Following civil fraud charges filed by SEC last week, Bush Administration said Mon. that General Services Administration (GSA) now was assessing ability of WorldCom to sign contracts with federal govt. in future. Federal acquisition regulations, which govern contracting with govt. agencies, stipulate general standards of conduct for contractors, including “satisfactory record of integrity and business ethics,” said spokeswoman for Office of Management & Budget. Due to SEC civil complaint and allegations involving WorldCom’s financial practices, GSA will examine company’s qualifications to sign future contracts with U.S., she said. One of largest contracts for which WorldCom is in running is $2 billion FAA Telecommunications Infrastructure contract. One potential outcome of govt. inquiry could be company’s suspension from conducting new business with federal agencies. GSA took that step in March when it suspended Enron from doing new business with govt. for at least 12 months based on finding that energy giant had engaged in misconduct and internal control irregularities.

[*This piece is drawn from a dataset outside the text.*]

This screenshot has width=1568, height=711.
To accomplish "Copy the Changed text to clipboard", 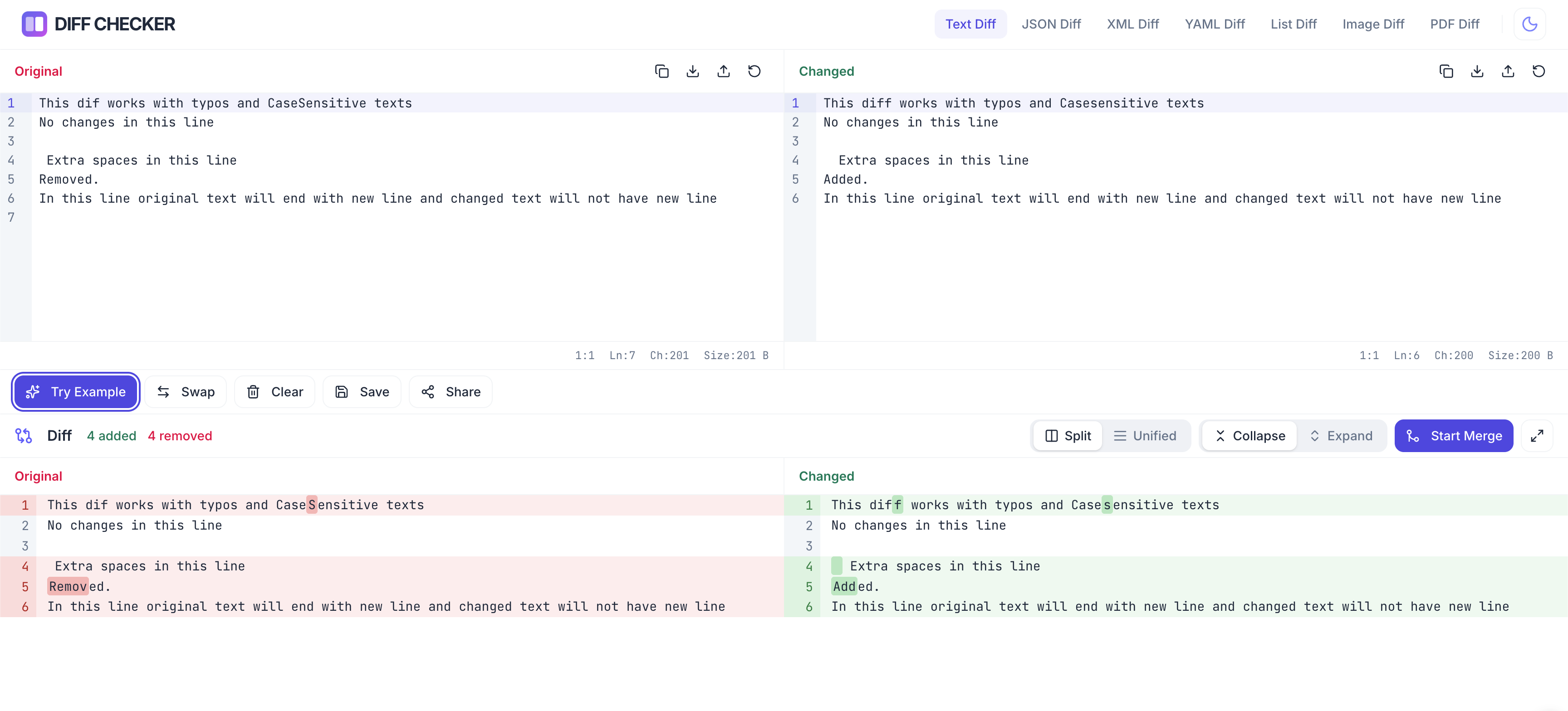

Cal. PUC ruled telemarketers must have live representative available to speak on 97% of completed calls. PUC said only 3 calls in 100 can end with call being terminated because no live representative comes on line. PUC issued rule (Case R-02-02-020) as required by 2001 Cal. law that prohibits use by telemarketers of predictive or other automated dialers that connect calls when there was no live representative available to handle calls. Law directed PUC to set acceptable error rate for such “hang-up calls,” which PUC set at 3%. PUC also directed its Telecom Div. to hold workshop on feasibility of reducing hang-up call rate to 1% next year, and to develop rules for recordkeeping and consumer education. Separately, Cal. PUC modified some operation support system (OSS) performance measures for unbundled network elements (UNEs) in Pacific Bell’s wholesale performance assurance plan. PUC changed certain measures for UNE platforms and line-sharing products, eliminated UNE port product and added 3 days to UNE loop provisioning intervals for loops with local number portability to allow time for implementing number porting. Pac Bell and CLECs had asked for changes. Cal. PUC also agreed to extend until next spring deadline for resolving DSL provisioning discrimination complaint by Cal. ISP Assn. against Pac Bell and SBC Advanced Solutions. PUC rules require complaints to be resolved within 12 months, but agency said matter (Case C01-07-027 required full hearings and it would miss original July deadline. Order now is due by April 30 and hearing will begin Sept. 18, 2003.
BET announced that effective July 1, it would drop infomercials in favor of broader combination of religious and original network shows. BET Pres. Debra Lee said change was based on feedback from viewers. Placement of additional gospel and inspirational programming coincides with BET’s scheduled launch of 2 new digital networks also today -- BET Gospel and BET Hip Hop, joining BET Jazz.